O desespero dos jogadores envolvidos é palpável, pois não há quaisquer alternativas entediantes para o desenrolar de uma saída de bola às portas da própria meta. A mais comum, dado o nível técnico dos protagonistas, é o chutão do próprio goleiro depois de, em média, três passes trocados — claramente não fazem o tipo dos ortodoxos —, o que, convenhamos, pode ser aliviante para os torcedores, mas é brochante para os telespectadores de gosto apurado. Em certas solenidades, um dos beques ou o próprio goleiro, diante da tensão emanada por milhões de aficionados, erra clamorosamente o passe para o lateral direito ou mesmo o esquerdo. Contudo, a desventura mais excitante é um erro ou mesmo um passe interceptado justamente na cabeça de área, o que, normalmente, deixa os artistas do espetáculo completamente rendidos.
Há, ainda, o derradeiro desenlace, o objetivo pleiteado inicialmente pela casamata, que é expor, sem misericórdia, os zagueiros adversários a uma correria desenfreada pra trás em bolas lançadas às suas costas. Porém, não nos interessa, neste momento, uma solução pragmática, ou seja, executada tal qual o planejado, embora também prazerosa à sua maneira. Há uma beleza genuína em acenar de bom grado para o imponderável no futebol. Desafiá-lo com deboche. Ou olhá-lo por apenas três segundos e, em seguida, hesitar com certo charme. A saída de bola em toques dentro da própria área é um escárnio ao imponderável. Quando os zagueiros centrais buscam os meio-campistas, não os laterais, então, é uma difamação.

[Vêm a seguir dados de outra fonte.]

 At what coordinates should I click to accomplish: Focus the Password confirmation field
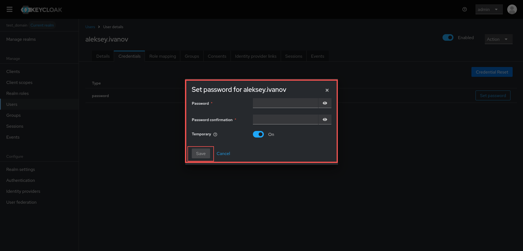[x=285, y=119]
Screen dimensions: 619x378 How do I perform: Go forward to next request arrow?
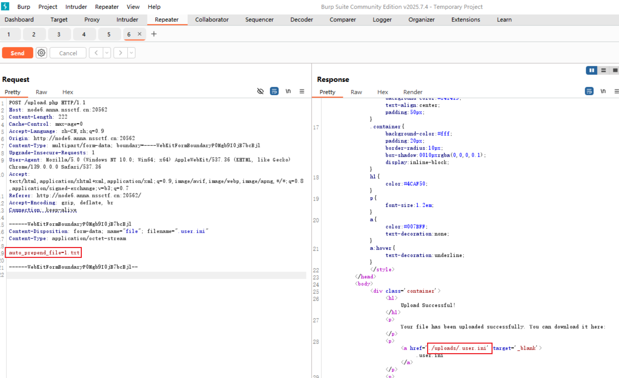(x=120, y=53)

Justiça seja feita, a mudança na regra em negar sequer um palmo de grama dentro da área aos jogadores adversários foi uma bênção aos hedonistas, já que permite à infantaria adversária se lançar a defensores visivelmente incomodados em participar da trama. Afinal, qual a graça da bola quebrada pelo goleiro no peito de um centroavante ou ricocheteada na cabeça do beque? O alívio não é tão sublime quanto o gozo precedido pela angústia da iminência de assistir ao avançado adversário empurrar a bola contra a meta do time para o qual você torce, mas, por fim, levar as mãos ao rosto após a bola espirrar para a linha de fundo.